A simple reform of increasing the minimum membership requirement to 2000 would mean fewer micro parties and a smaller senate ballot paper whereby you as the voter wont be tripping over and breaking your back every three years. This will mean many micro parties will have to do one of three things; wind up, work harder or join forces with other like minded micro parties.

As mentioned previously, since the dumping of Tony Abbott as Liberal leader it has opened the opportunity for a new conservative force in Australian Politics. The issue is, existing electoral laws and regulations stop this from happening. The left side of politics appears to be somewhat well disciplined, with Labor and the Greens holding a stronghold on socialism, despite some left wing micro parties that really do not need to exist (Socialist Alliance and Socialist Alternative). On the right however there are many like-minded parties in existence for instance the Christian Democrats and Family First; and Pauline Hanson’s One Nation, Rise Up Australia and Australian Liberty Alliance. If these party’s decided to join forces, became one conservative political party it would provide a real alternative to conservative voters and a potential threat to the dominating Liberal/Labor duopoly.

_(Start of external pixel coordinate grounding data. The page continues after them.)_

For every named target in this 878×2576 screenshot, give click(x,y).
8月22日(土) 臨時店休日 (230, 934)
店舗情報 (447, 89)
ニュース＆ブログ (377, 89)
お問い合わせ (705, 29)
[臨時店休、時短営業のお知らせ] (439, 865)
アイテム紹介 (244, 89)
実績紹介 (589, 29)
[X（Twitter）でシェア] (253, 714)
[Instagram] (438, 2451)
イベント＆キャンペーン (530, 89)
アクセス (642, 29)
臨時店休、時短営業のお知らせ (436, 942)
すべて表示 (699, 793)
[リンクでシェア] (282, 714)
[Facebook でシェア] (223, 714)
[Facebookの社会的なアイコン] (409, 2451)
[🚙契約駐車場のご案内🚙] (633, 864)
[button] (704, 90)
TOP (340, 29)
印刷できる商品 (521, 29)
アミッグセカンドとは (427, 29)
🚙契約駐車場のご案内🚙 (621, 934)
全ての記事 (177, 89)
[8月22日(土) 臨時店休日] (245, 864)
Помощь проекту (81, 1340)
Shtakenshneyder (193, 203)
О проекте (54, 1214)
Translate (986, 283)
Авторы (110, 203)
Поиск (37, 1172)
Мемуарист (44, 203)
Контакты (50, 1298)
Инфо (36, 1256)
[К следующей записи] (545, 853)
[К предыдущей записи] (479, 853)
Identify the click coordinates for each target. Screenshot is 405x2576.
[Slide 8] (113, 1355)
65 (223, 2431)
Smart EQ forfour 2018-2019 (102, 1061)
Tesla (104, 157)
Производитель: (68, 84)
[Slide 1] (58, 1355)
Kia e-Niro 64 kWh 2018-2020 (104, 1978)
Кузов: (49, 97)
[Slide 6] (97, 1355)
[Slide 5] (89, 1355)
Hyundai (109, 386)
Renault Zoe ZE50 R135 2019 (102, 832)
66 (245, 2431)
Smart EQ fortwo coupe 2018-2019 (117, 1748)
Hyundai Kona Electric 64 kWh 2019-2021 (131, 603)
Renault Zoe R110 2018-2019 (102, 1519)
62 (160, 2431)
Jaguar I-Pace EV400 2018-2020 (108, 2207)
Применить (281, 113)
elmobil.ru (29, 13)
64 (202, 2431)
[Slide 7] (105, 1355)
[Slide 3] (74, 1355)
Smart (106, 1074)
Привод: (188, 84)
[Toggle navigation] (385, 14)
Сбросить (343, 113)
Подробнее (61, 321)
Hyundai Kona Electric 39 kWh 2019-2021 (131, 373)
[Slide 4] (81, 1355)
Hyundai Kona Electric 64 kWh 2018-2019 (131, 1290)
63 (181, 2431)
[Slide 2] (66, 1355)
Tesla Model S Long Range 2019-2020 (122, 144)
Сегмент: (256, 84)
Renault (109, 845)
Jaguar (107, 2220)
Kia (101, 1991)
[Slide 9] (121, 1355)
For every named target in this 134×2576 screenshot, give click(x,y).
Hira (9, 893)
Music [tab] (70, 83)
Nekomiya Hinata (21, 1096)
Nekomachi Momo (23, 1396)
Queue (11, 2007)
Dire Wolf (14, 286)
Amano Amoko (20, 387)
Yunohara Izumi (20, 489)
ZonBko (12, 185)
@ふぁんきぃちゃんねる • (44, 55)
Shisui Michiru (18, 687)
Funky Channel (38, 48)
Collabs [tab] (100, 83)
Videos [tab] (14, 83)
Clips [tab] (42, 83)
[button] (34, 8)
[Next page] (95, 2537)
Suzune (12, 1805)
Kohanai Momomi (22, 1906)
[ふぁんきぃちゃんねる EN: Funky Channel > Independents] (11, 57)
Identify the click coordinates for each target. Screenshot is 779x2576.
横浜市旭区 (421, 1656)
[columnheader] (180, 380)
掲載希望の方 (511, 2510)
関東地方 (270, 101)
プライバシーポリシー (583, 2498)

It is therefore important for conservatism in Australia that the minimum membership requirement of 500 should be increased. Micro Party’s that do not meet the new requirement will be forced to either fold up, work harder or look at avenues to join forces with other like minded political party’s. The question is, will the Government do anything about it? Instead they seem to be focused on changing the voting system of the Senate. I wonder why?